Kentucky volleyball eager to compete for first national title


Kentucky volleyball players warm up ahead of the NCAA Championship game against no. 4 Texas at the CHI Health Center in Omaha, Nebraska on April 24, 2021. Photo by Michael Clubb | Staff

Natalie Parks

After two weeks in the bubble in Omaha, Kentucky volleyball takes the court at 8:00 p.m. EST to seek its first national title.

But the championship game has been the goal for Kentucky’s players all along, since the beginning of the season nearly nine months and through a COVID-adjusted schedule that split the season into a fall and spring half.

“We’ve been training for this since August so it’s been a long time coming, so we’re just really excited to be here excited to get the ball rolling, just working on adapting as long as we can,” said setter Madison Lilley in a press conference. “I think that’s the name of the game right now and I think that we’re the best team in the nation at it.”

Through nine days and four rounds of the NCAA tournament, Kentucky has maintained a cool confidence. In spots of trouble like a midnight game in the Sweet Sixteen and a dropped set in the Final Four, the team kept composure by focusing on just the next point.

“We really emphasized at the beginning that you know, we had to stay focused and impose our will not just once but over and over again, from whistle to whistle,” head coach Craig Skinner said after Kentucky’s regional win over Western Kentucky University.

Imposing their will helped Kentucky build their leads over WKU and Purdue, becoming more and more dominant with each set.

“Our goal is definitely the championship, winning at all, but we have to focus you know each step. Each game is a stepping stone to get there, so we take it day by day and last night was a big stepping stone up,” said outside hitter Alli Stumler after the Elite Eight match against Purdue.

The national title has been a goal for the team all year long, according to Lilley.

“This is everything that I planned to do, this is why I came here, why I chose Kentucky,” Lilley said.

“We’ve been telling ourselves, when we get to the Final Four, when we get to the championship match so it’s something we’ve been talking about from day one. And so it just reads confidence and we each have confidence in each other, which just allows us to do our job and just to play our heart out,” Madi Skinner said.

If Kentucky wins, it will be their first national championship. Only ten teams have taken home the national title. Skinner won while on the coaching staff at Nebraska and came to the Kentucky program in part because he felt it was a place he could build a program that could compete for that national title.

“They have a program that’s won multiple national championships, and a couple actually. Men’s basketball, and rifle, and that’s not a small thing when people understand what it takes to win a national championship. It’s addicting. You want to be around those type of people because they make you better, so you know it’s definitely going to be a special day and can’t wait to get out there,” Skinner said.

At Kentucky’s advantage in chasing the national title is their veteran leadership, including Lilley, the SEC player of the year. Lilley has a long working relationship with libero Gabby Curry.

Kentucky’s chemistry has been a big factor in their success this year, and something Skinner says helps all players contribute.

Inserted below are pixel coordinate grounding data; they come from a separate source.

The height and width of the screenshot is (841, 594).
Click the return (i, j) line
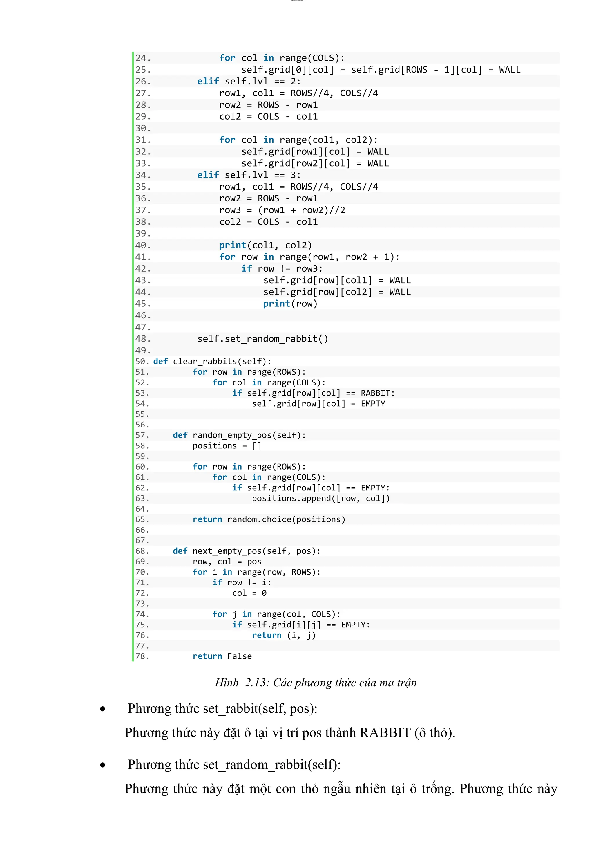(x=283, y=635)
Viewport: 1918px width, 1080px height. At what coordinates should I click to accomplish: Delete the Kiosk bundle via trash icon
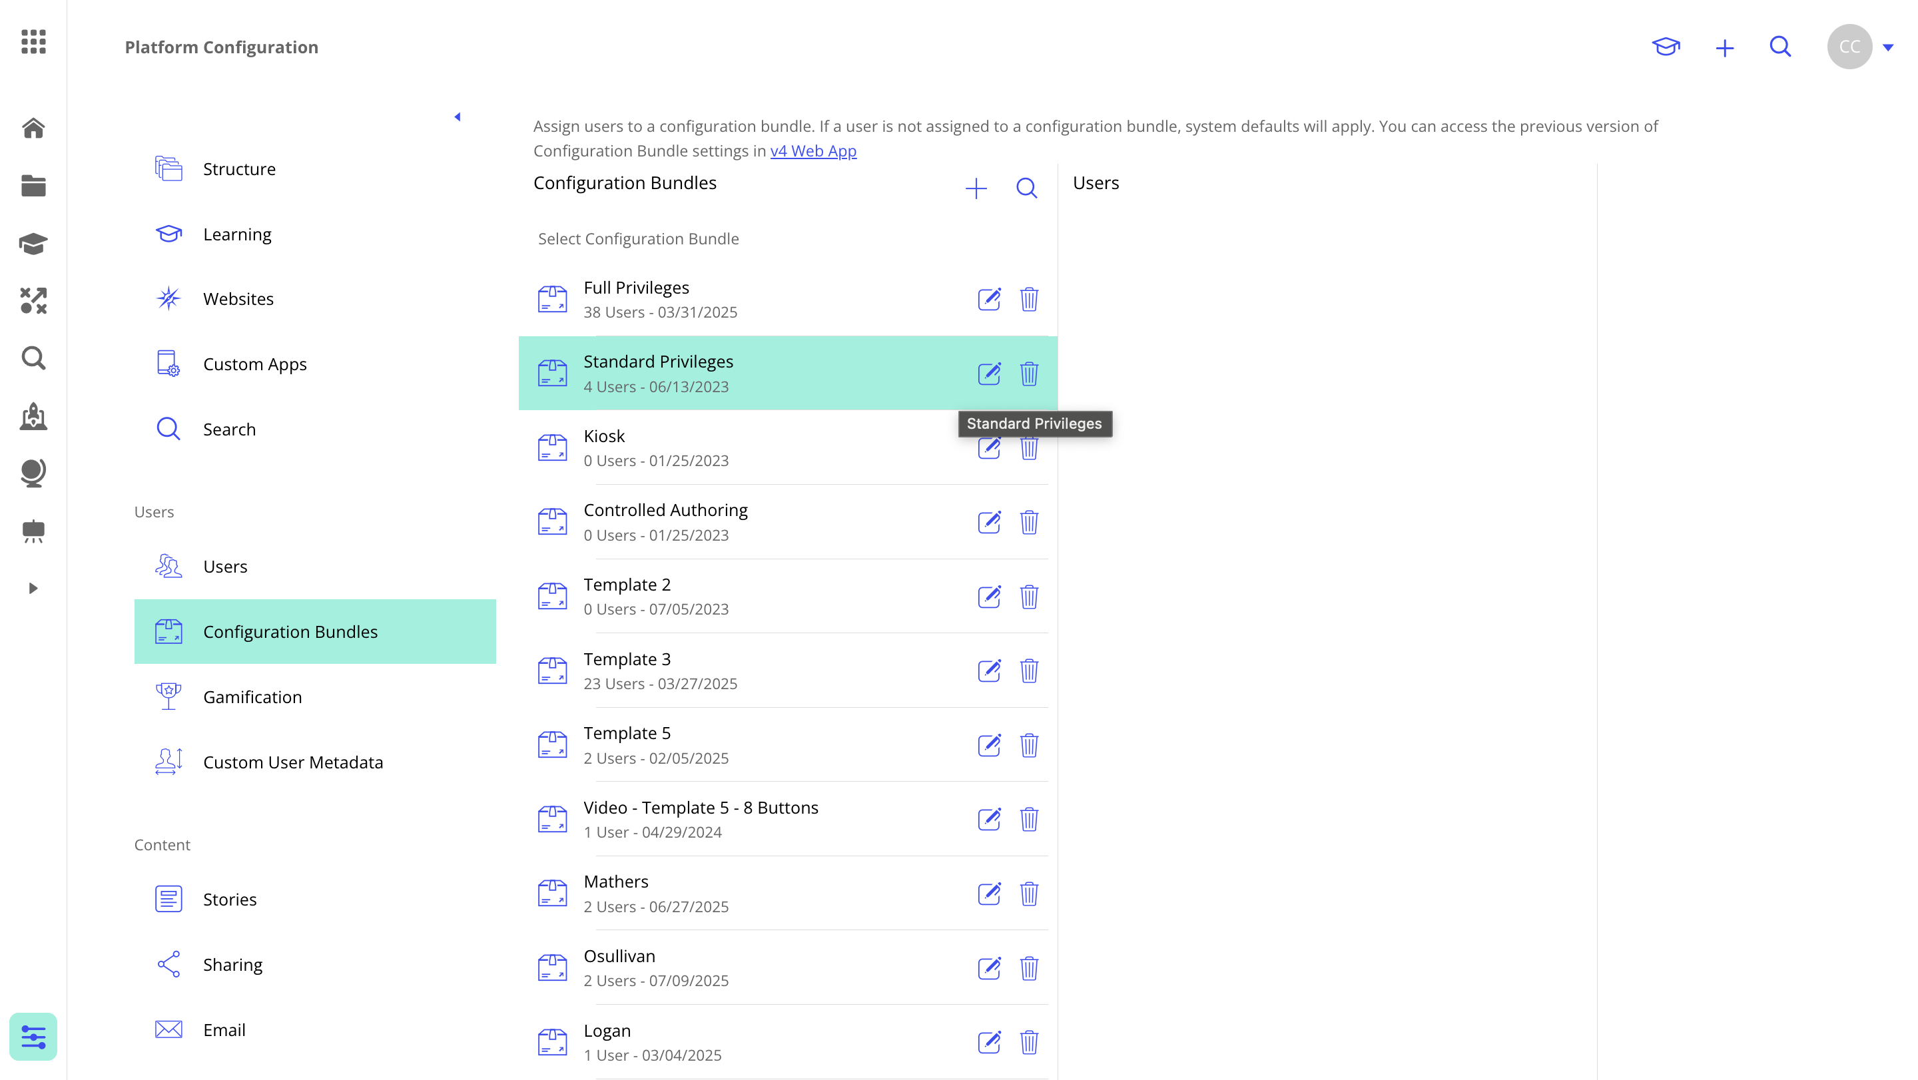point(1030,448)
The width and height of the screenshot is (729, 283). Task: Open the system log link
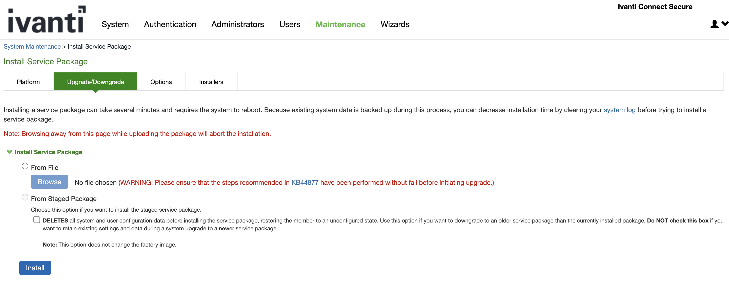(x=619, y=110)
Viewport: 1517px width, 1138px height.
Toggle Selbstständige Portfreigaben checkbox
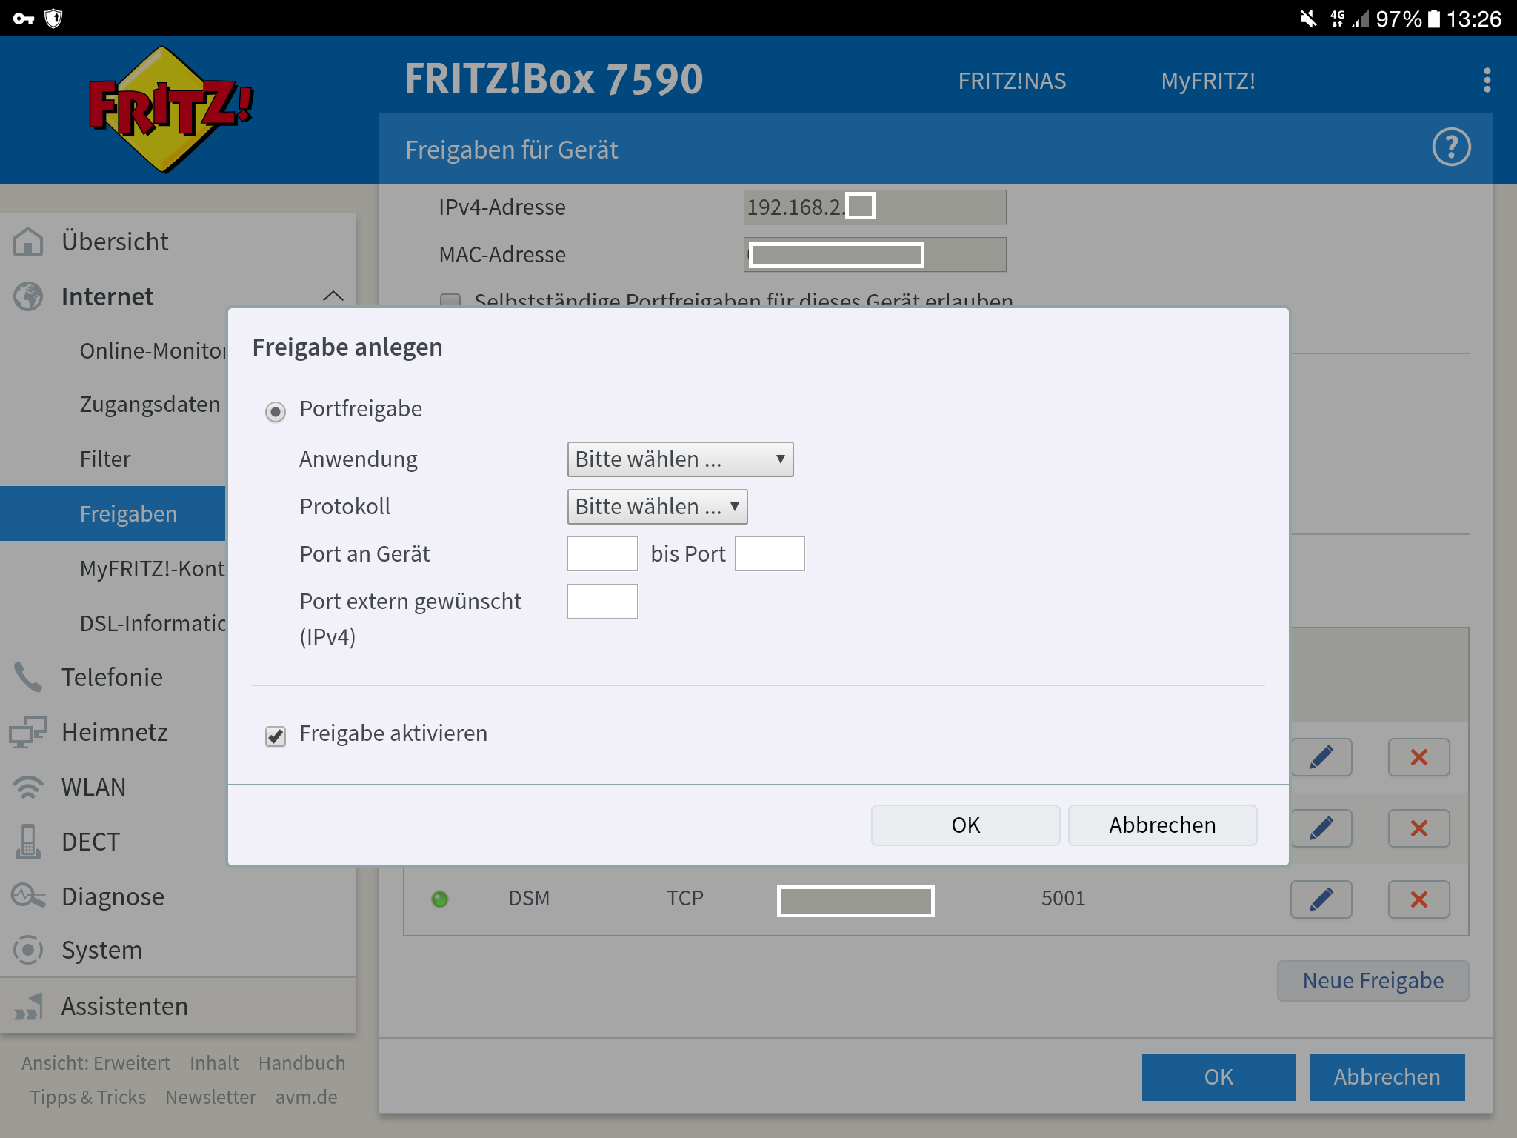click(450, 300)
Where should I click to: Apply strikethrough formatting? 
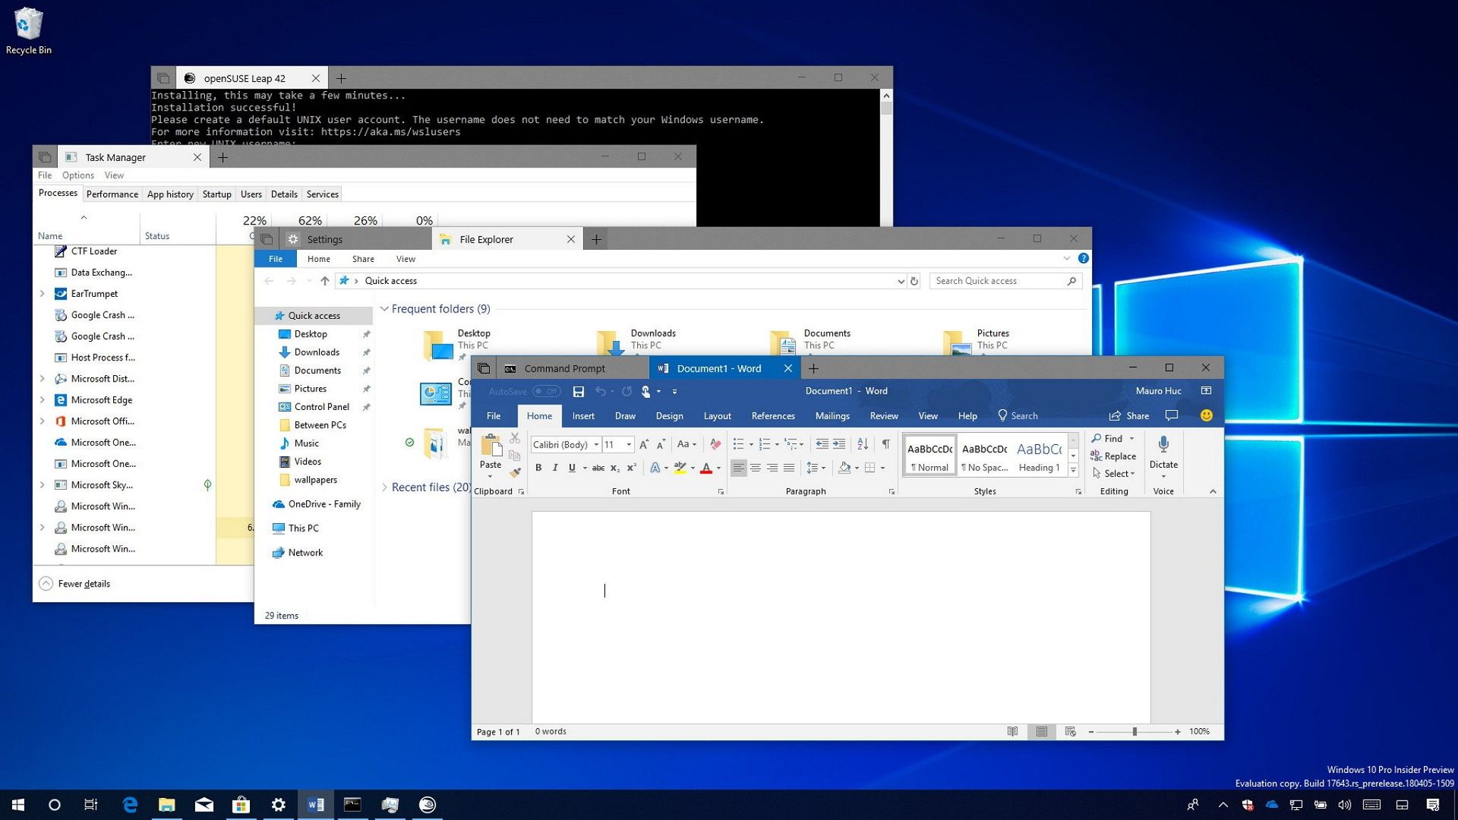click(598, 468)
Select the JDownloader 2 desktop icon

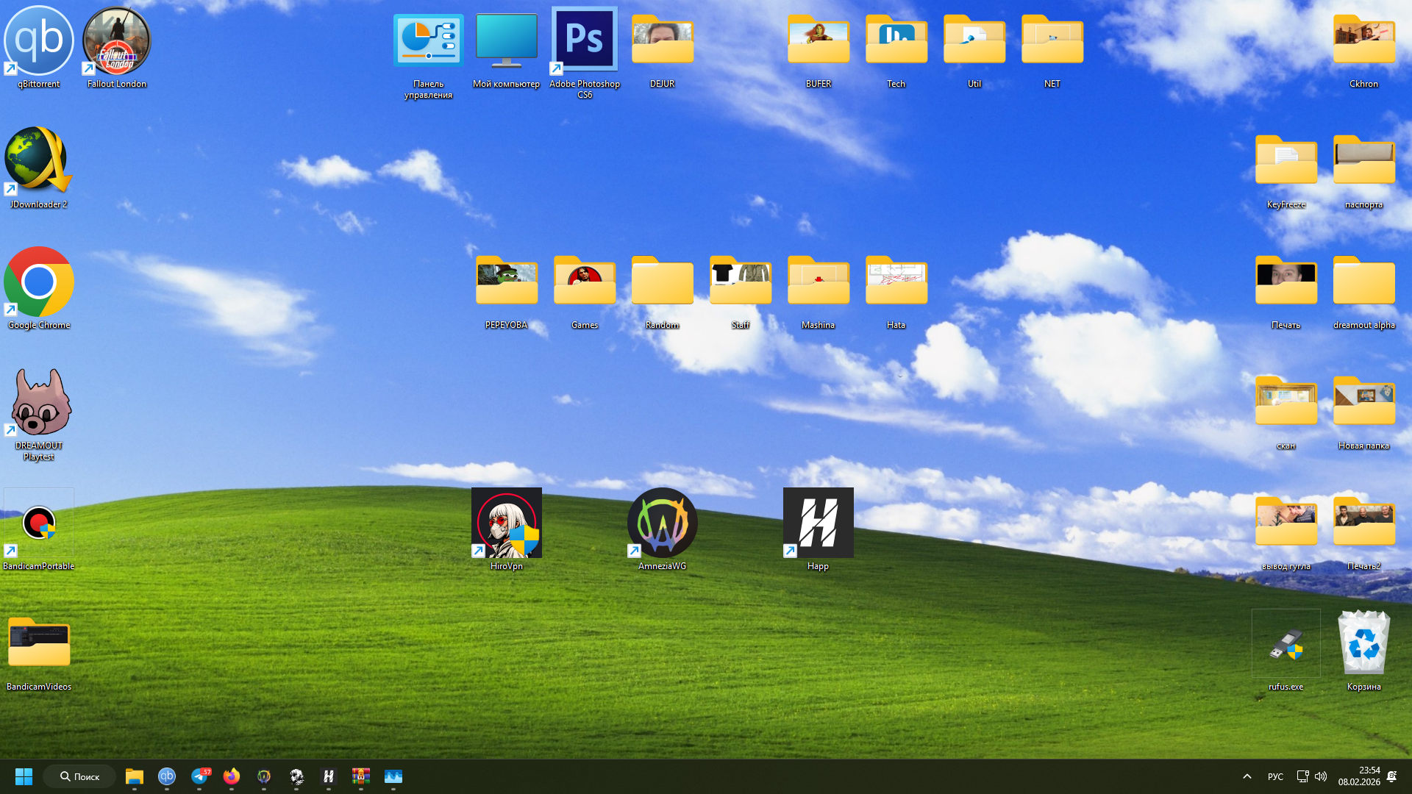(39, 160)
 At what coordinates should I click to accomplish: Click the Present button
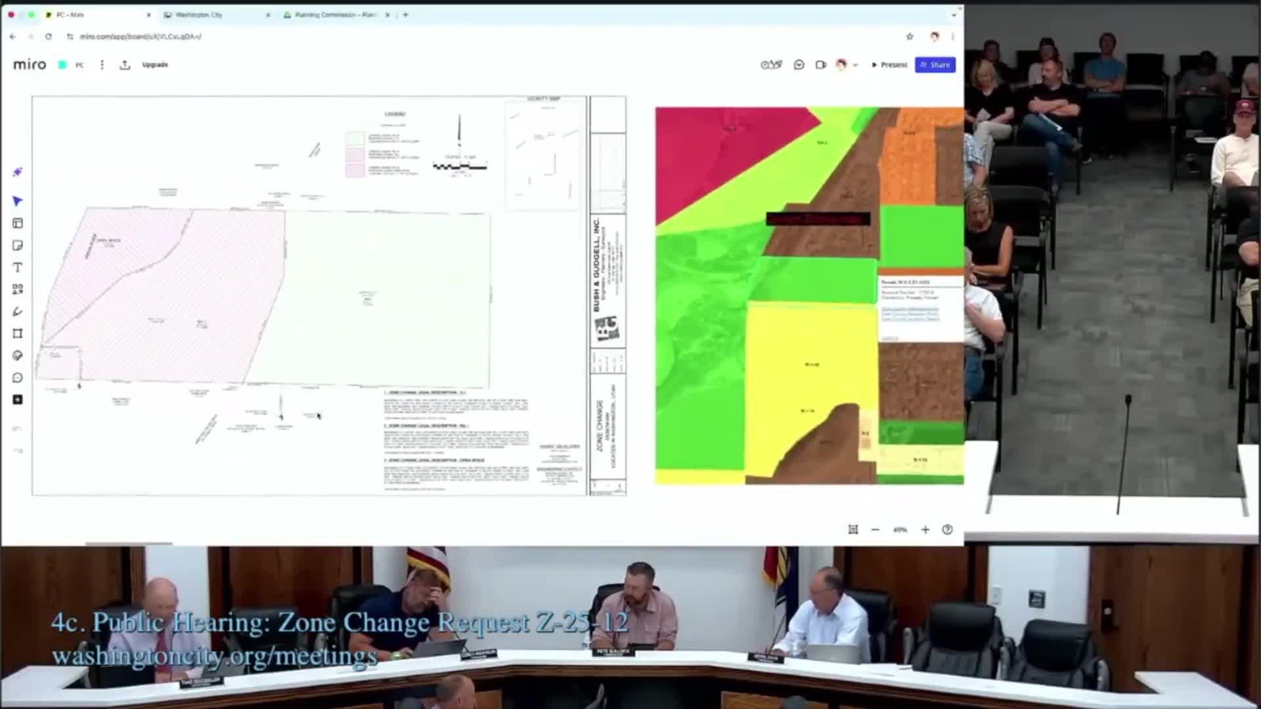tap(889, 65)
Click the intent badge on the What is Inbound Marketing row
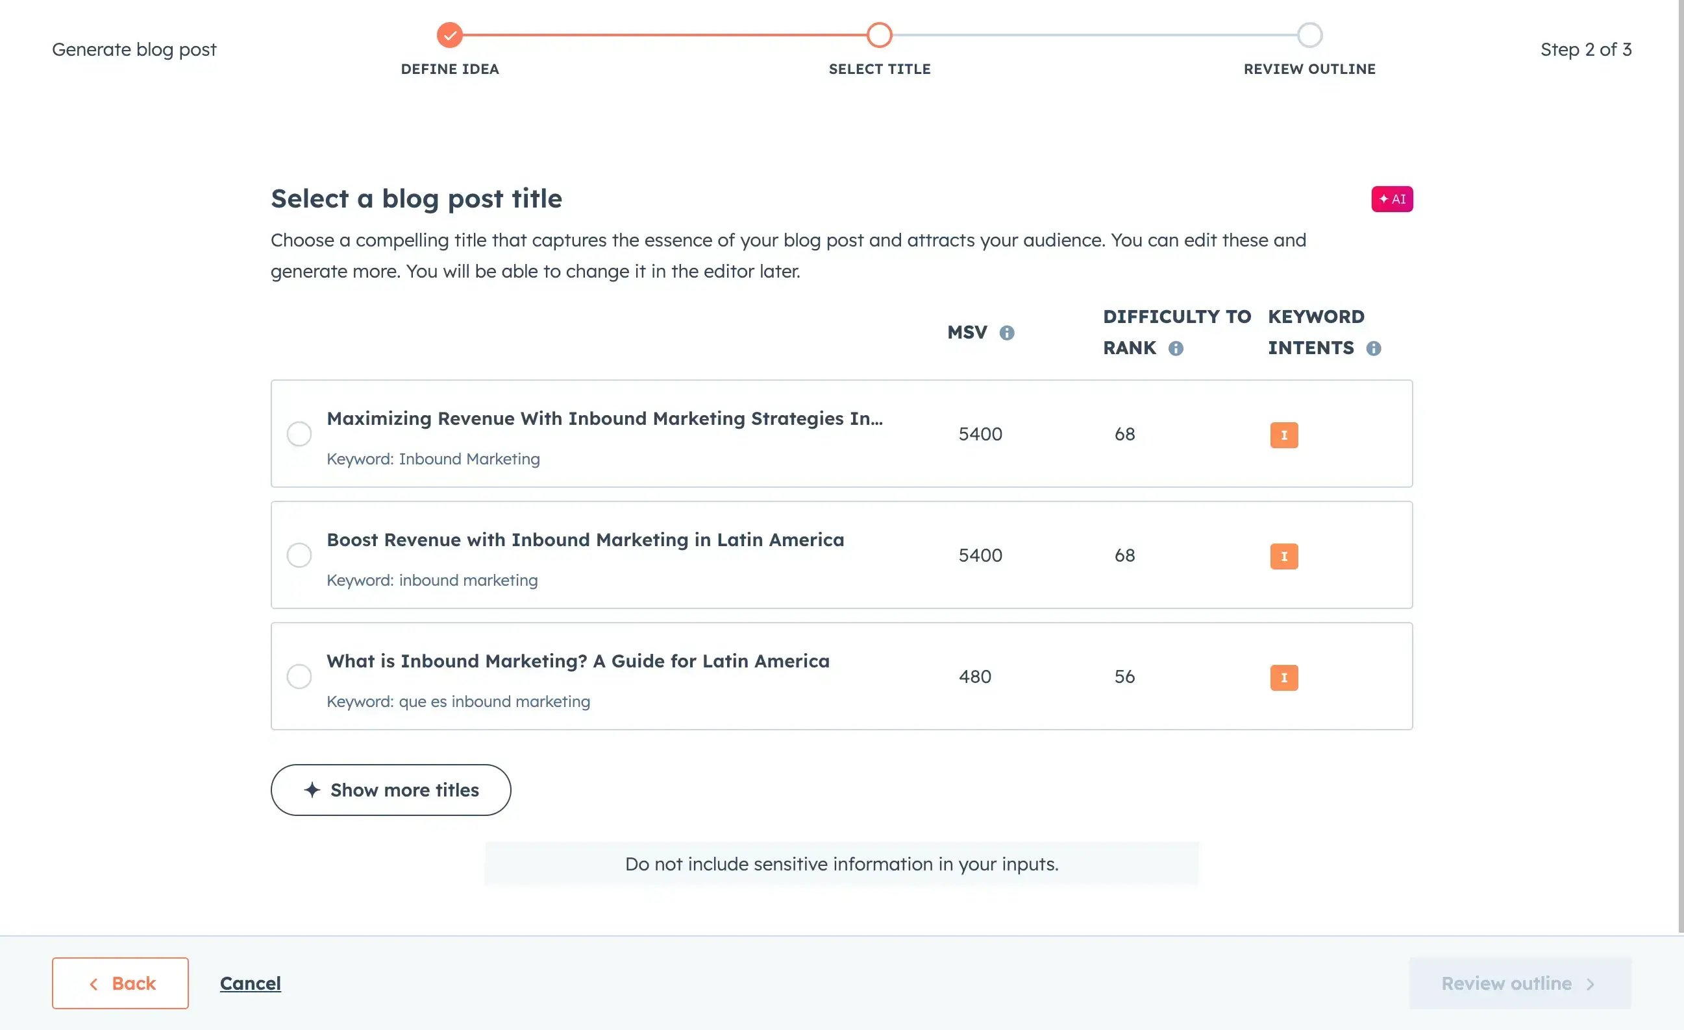This screenshot has width=1684, height=1030. tap(1283, 677)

“There’s no question in my mind that we wouldn’t be where we are today if it wasn’t for our roster, and I’m talking one through 15. Everybody has made an impact in our team this year on results this year, whether that was stats in the box score after the match or preparation prior to the match,” Skinner said.

Being able to rely on multiple players is a change from last year, when Kentucky relied on Leah Edmond and Alli Stumler to get kills. Skinner said the versatility means that if someone is having an off night any other player can step in.

“Just leaning into each other and knowing that like we’re each going to take care of our responsibility, and that’s just going to get us through the match, that was definitely the biggest thing for us during those timeouts,” Madi Skinner said after the Washington match, Kentucky’s first test of the tournament.

Avery Skinner and Alli Stumler have each had big nights in the tournament so far. Despite the big spotlight and pressure of the national championship, the players are eager to compete in the title game.

“This whole trip, it was a business trip, and we’re here to take home the trophy at the end of it and, you know, the end is in sight,” Stumler said.